» **DIRECTIONS**:
A verbatim transcript of the data below is required, images omitted.
-*-
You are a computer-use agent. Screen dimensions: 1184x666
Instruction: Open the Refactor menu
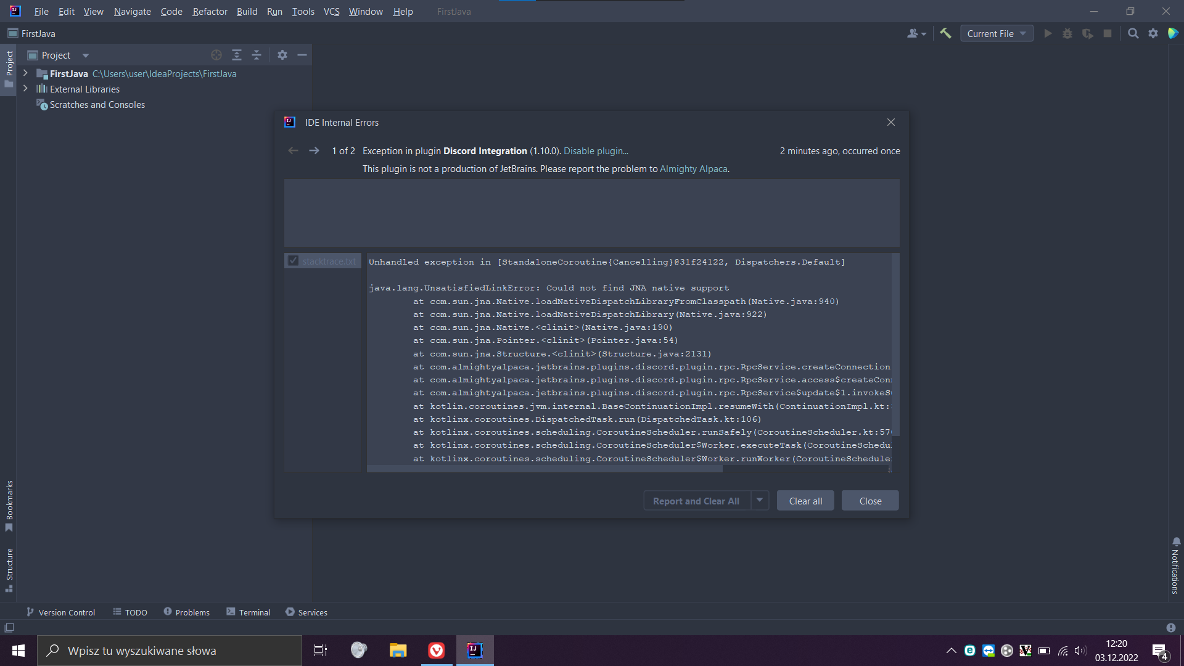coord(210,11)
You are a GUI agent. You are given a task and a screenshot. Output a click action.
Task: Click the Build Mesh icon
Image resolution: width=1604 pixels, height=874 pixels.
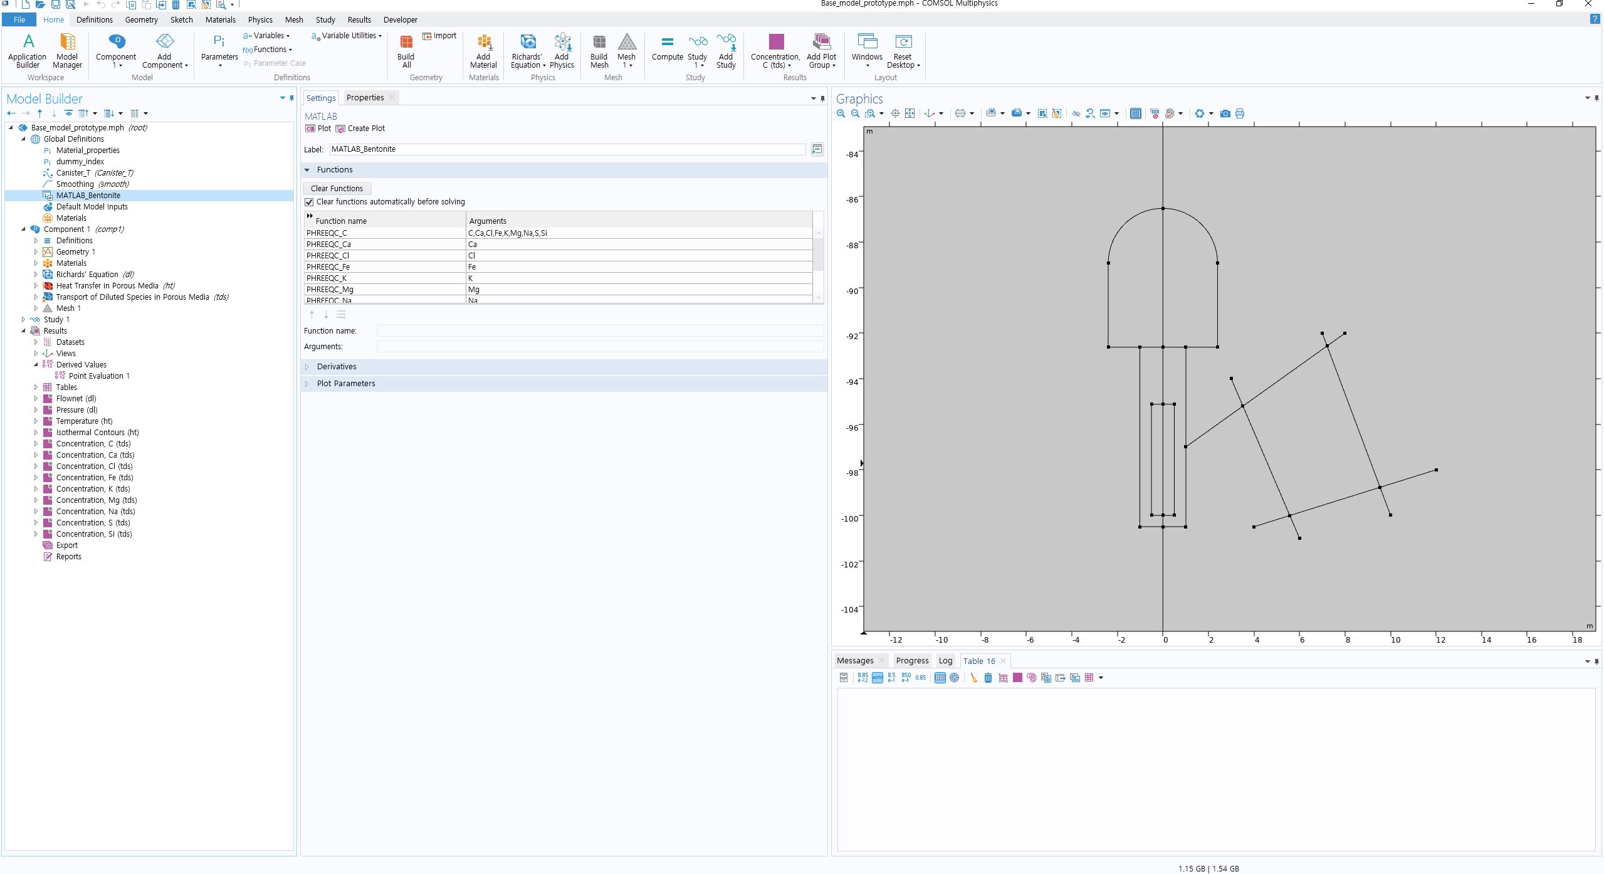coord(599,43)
-*-
» **ANSWER BOX**:
You are a computer-use agent. Screen dimensions: 1184x666
Instruction: Open the Refactor menu
coord(210,11)
You are a GUI agent. You are given a task and a screenshot. Output a click action.
Task: Click the Build Mesh icon
Image resolution: width=1604 pixels, height=874 pixels.
coord(599,43)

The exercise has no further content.